Diese ließ die Partei – ganz klassisch – vor den Gremiensitzungen an einige Medien durchsickern. In einem Antrag zur „Sozialen Marktwirtschaft von morgen“ bekennt sich die CDU dazu, Steuern und Abgaben zu senken. Sie will den Solidaritätszuschlag vollständig abschaffen und den Einkommensbetrag, ab welchem der Spitzensteuersatz von 42 Prozent fällig wird, anheben. Die Beiträge zur Arbeitslosenversicherung sollen sinken, die Werbungskostenpauschale für Steuerzahler steigen.
Was die „klare Sprache“ betrifft, sind die beiden Leitanträge verbesserungsfähig.
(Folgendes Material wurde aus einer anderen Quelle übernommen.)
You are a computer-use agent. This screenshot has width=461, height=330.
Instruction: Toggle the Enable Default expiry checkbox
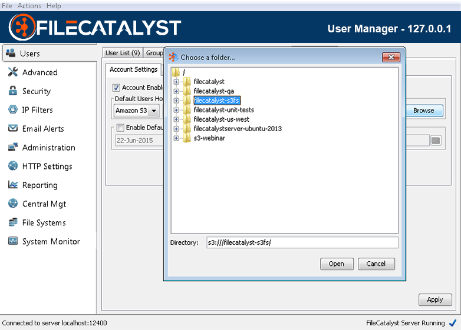click(x=120, y=128)
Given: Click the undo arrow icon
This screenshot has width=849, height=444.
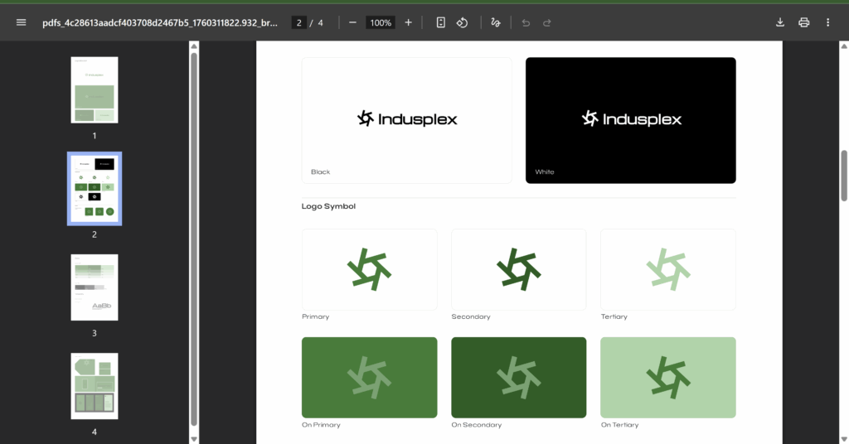Looking at the screenshot, I should tap(526, 22).
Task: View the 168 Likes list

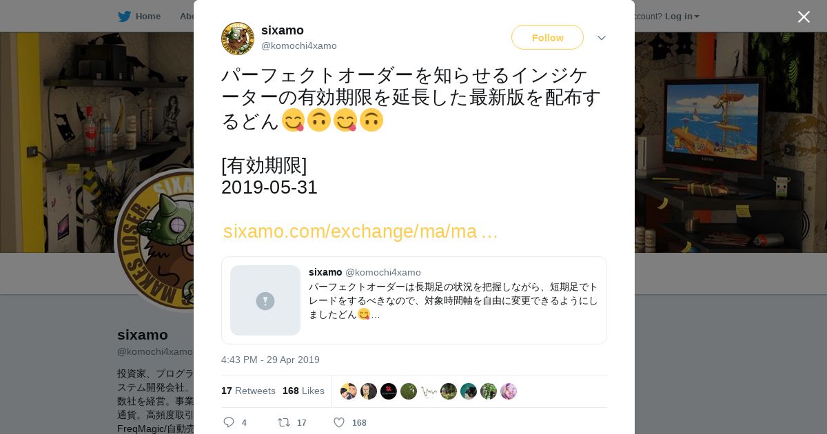Action: click(303, 391)
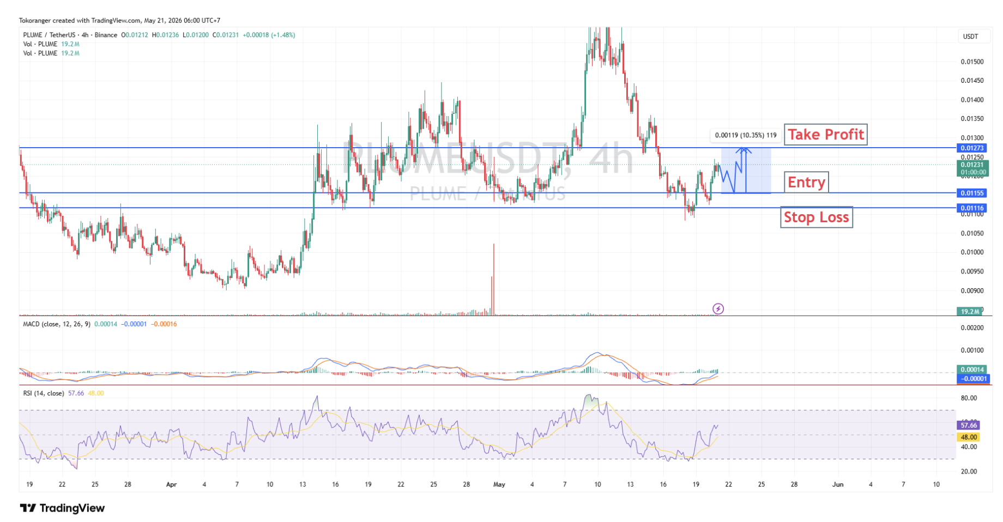Click the 19.2 M volume value tag
The image size is (1003, 522).
(x=969, y=311)
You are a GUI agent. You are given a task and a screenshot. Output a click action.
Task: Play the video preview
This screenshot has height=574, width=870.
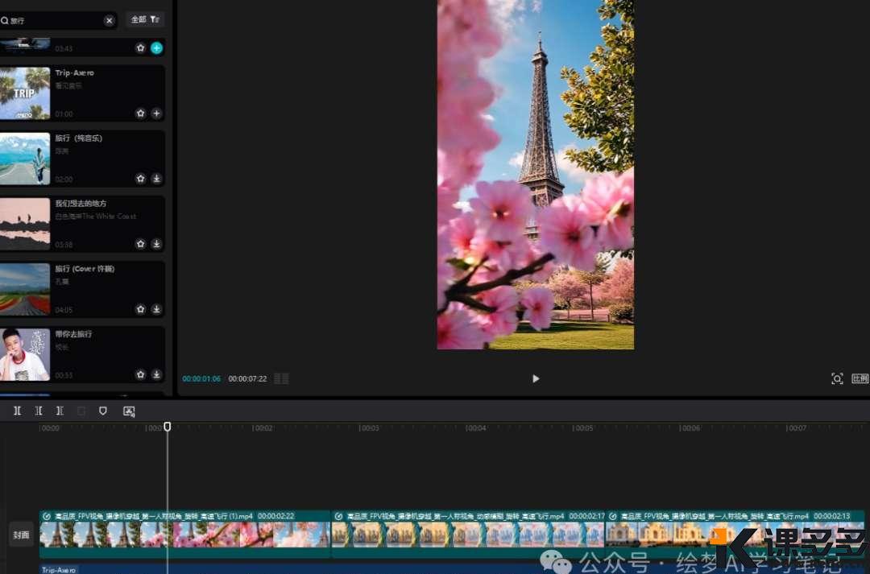tap(536, 378)
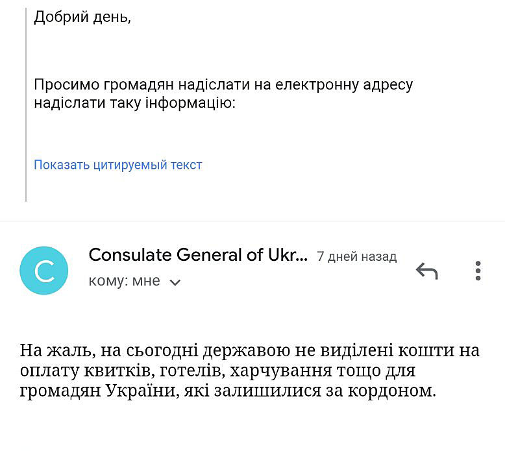Click quoted line 'Просимо громадян надіслати на електронну адресу'
This screenshot has height=451, width=505.
tap(223, 85)
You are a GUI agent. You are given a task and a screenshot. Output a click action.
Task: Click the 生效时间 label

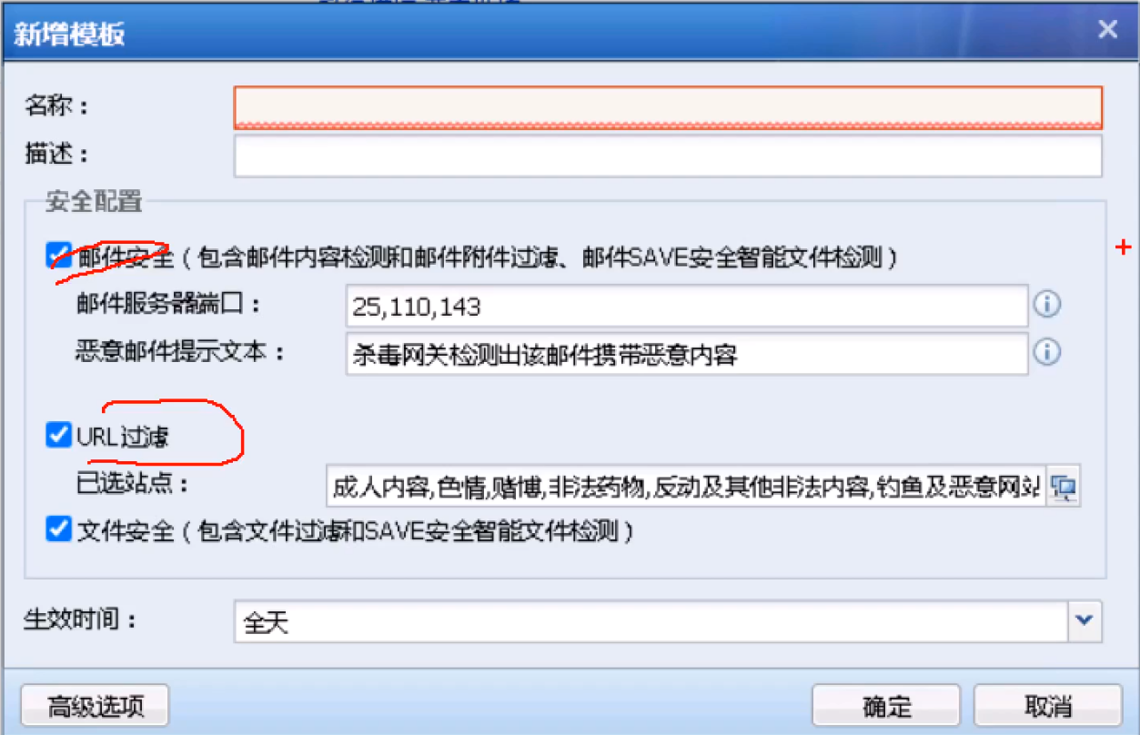pyautogui.click(x=80, y=620)
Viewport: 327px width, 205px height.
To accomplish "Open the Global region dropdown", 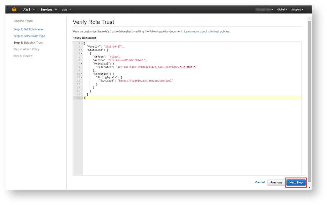I will (x=282, y=10).
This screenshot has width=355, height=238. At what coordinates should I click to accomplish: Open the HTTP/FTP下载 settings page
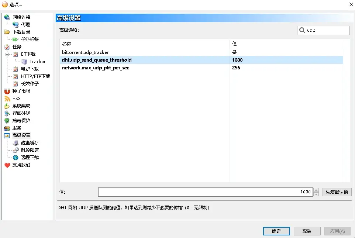click(x=35, y=76)
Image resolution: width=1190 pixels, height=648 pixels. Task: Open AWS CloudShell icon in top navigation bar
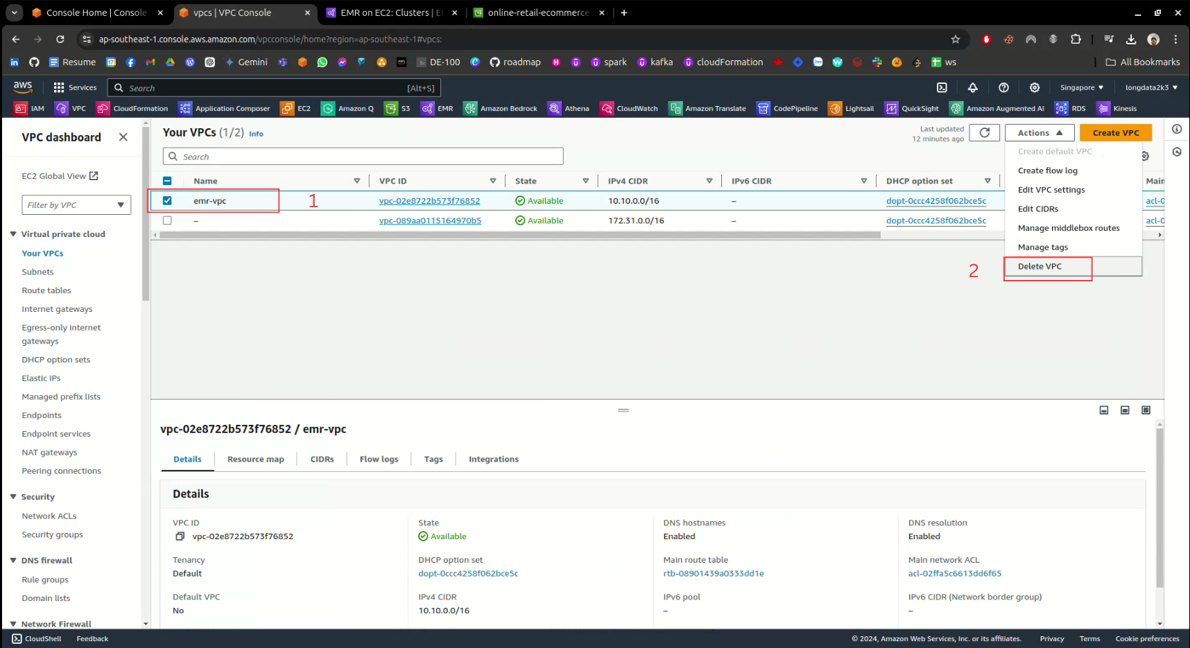pyautogui.click(x=942, y=87)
Der zweite ist überschrieben mit: „Digitalcharta Innovationsplattform: D. Verteilte Systeme und offene Schnittstellen für die digitale Zukunft“. Das spricht nur Spezialisten an.
Bei der Lektüre des Antrags zur Marktwirtschaft, der sich mit Nachhaltigkeit, Ressourcenschonung und Klimaschutz beschäftigt, braucht der Leser ebenfalls Fantasie. So heißt es etwa: „Wenn ein marktgerechter Preis international nicht zügig umgesetzt werden kann, sind Grenzausgleichsmaßnahmen zu prüfen und unter Umständen bei Verhandlungen künftiger Handelsabkommen zu berücksichtigen.“
Die CDU will also über Importzölle für Produkte ohne CO2-Preis nachdenken. Sie sagt es nur nicht. Ist das schon die Sprache jener „modernen Kampagne“, die die CDU von Sebastian Kurz gelernt hat?